The battle between Sega and Gearbox over who is to blame for the mess that was Aliens: Colonial Marines continues to rage, with some strongly-worded claims from Sega and an unsurprising admission regarding 2011's 'gameplay' video.
For those not up to speed on the story so far, a reprise. In 2008 Sega announced Aliens: Colonial Marines
, a first-person shooter set in the same universe as the Aliens film, to launch later that year. Development hell followed, but in 2009 developer Gearbox - hired by Sega to make the game - confirmed development was ongoing
, aiming for a 2010 launch date. In 2013, five years after it should have been on shop shelves, the game launched to general disdain
- largely thanks to the quality being far lower than a video released in 2011 that claimed to be comprised of real gameplay footage.
As critics sought to get to the bottom of the issue, a tangled web emerged. Gearbox hadn't developed the game at all, instead farming it out to small development house TimeGate - which would face bankruptcy
as a result of the game's poor reception - in order to concentrate on its first-party Borderlands franchise. Gearbox head Randy Pitchford promised an investigation
into exactly what happened to the game between 2011's 'gameplay' video and the launch, but went silent until vehemently denying any wrongdoing
in a class-action lawsuit brought on behalf of buyers who felt misled by the video.
Now, Sega has spoken up to defend its offered $1.25 million settlement in the same case - a settlement that would remove it from the suit and leave Gearbox holding the bag for any future claims. In court documents obtained by Ars Technica
, Sega confirms that Gearbox was jointly responsible for all promotional activity, and responsible for the release of screenshots, videos and other materials that had not been cleared for publication by Sega.
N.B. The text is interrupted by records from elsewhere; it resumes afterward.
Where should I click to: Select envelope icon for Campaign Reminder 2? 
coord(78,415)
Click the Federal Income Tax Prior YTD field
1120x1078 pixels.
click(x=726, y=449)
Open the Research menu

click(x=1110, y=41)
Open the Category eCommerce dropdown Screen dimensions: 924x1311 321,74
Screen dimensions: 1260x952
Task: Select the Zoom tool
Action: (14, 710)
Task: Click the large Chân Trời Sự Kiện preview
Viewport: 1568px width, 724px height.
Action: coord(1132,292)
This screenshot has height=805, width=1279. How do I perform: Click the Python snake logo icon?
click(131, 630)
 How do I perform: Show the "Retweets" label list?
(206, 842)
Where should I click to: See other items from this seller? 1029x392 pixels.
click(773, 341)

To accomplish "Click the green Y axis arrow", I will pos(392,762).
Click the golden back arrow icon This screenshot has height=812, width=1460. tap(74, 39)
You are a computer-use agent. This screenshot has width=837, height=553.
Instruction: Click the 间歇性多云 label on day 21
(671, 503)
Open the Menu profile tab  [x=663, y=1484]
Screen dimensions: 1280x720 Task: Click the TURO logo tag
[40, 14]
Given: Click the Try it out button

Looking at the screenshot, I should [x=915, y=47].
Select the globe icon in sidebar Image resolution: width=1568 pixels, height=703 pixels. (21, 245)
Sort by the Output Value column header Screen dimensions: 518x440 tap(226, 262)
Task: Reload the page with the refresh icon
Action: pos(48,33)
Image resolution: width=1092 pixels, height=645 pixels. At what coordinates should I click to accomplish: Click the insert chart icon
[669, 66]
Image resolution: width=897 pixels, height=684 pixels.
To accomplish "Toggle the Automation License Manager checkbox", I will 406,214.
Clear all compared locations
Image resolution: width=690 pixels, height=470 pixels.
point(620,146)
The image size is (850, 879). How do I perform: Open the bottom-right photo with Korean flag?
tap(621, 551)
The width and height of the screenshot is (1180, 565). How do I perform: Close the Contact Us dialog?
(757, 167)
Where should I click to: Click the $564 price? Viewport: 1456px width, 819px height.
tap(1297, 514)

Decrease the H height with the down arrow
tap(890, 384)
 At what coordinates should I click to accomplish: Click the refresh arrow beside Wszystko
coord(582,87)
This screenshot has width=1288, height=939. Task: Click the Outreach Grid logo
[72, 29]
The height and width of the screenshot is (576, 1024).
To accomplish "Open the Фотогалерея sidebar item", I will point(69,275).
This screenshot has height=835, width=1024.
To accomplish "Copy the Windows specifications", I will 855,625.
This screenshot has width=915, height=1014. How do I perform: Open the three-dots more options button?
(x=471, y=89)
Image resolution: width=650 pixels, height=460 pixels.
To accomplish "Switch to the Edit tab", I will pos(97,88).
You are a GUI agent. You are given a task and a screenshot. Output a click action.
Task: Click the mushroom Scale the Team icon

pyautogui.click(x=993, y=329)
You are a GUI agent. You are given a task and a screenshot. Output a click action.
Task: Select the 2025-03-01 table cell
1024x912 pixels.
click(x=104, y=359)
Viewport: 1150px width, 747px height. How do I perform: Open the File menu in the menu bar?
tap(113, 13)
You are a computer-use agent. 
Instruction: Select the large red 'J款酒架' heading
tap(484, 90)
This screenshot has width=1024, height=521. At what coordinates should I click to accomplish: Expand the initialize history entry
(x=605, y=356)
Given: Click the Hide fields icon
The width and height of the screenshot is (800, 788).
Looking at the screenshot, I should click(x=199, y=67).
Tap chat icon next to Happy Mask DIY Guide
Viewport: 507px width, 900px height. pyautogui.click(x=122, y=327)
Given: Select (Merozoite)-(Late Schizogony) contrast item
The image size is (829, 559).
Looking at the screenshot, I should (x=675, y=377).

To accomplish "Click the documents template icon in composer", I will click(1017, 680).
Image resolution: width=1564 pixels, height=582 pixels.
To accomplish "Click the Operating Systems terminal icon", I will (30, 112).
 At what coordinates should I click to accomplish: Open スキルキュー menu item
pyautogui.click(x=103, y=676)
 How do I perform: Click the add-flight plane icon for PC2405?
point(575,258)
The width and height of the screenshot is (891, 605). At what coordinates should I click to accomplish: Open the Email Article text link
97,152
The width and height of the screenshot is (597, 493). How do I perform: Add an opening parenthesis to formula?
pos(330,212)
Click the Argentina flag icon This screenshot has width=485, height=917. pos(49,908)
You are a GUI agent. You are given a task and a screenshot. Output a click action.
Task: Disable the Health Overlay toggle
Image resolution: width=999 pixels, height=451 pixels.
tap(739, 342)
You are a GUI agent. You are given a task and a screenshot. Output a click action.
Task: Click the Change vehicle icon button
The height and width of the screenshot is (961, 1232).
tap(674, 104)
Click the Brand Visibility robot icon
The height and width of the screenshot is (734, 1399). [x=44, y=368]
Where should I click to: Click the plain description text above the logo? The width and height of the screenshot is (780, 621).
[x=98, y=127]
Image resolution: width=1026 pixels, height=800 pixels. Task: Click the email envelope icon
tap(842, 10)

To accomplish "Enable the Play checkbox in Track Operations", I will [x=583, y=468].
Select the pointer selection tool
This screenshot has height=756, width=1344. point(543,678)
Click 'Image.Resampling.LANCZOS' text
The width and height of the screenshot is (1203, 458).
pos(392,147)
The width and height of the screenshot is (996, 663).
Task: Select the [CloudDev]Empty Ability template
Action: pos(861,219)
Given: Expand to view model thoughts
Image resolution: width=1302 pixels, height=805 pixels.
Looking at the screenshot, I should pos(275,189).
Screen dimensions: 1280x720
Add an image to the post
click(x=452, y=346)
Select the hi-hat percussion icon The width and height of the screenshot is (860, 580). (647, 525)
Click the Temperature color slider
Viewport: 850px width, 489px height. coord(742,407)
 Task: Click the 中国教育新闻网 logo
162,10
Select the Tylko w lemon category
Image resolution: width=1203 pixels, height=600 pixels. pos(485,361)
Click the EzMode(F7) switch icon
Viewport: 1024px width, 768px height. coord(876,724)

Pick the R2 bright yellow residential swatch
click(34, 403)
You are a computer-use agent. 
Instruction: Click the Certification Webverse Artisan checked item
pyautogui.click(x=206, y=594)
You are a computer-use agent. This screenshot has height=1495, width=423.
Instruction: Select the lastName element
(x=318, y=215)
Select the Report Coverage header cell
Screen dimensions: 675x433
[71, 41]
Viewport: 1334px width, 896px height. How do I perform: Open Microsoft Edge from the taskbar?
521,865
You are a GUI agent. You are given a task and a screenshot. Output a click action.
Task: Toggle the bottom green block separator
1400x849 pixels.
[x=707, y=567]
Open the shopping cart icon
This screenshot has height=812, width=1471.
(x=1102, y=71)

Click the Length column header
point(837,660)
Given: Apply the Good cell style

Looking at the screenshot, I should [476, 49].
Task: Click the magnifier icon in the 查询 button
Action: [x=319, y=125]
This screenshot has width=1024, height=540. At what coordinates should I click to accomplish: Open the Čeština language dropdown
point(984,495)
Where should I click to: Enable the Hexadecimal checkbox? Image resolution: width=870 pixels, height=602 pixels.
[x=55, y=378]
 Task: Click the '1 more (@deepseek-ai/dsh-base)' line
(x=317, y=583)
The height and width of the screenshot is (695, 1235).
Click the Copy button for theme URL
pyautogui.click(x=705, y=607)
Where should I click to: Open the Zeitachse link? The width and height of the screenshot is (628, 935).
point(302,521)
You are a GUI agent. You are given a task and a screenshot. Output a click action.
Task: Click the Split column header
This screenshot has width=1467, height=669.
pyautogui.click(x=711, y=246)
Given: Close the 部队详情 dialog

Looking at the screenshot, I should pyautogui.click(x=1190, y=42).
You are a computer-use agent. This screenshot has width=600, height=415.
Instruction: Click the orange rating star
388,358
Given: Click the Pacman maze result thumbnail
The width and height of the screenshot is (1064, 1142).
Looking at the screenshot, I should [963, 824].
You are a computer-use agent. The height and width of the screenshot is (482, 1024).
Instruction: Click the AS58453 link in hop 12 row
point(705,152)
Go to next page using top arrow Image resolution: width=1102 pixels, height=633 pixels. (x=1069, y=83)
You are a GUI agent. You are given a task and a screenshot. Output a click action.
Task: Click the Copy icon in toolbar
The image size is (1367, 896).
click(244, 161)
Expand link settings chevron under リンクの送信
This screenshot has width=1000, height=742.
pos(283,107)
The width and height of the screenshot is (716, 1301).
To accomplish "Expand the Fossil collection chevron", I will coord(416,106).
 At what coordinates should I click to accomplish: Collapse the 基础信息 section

In one particularly salacious portion of the document, a quote from a letter sent in 2012 Pitchford is accused by a Sega public relations staffer as 'doing whatever the fuck he likes
' to the detriment of Sega.
The most telling quote, however, indicates that both Sega and Gearbox were fully aware that the 'gameplay' video released for E3 in 2011 was nothing of the sort. 'The E3 demo is indeed the bar that we should use to determine where the entire game will be,
' Sega's Matthew Powers wrote in July 2011. 'That is Gearbox's plan and what they believe in.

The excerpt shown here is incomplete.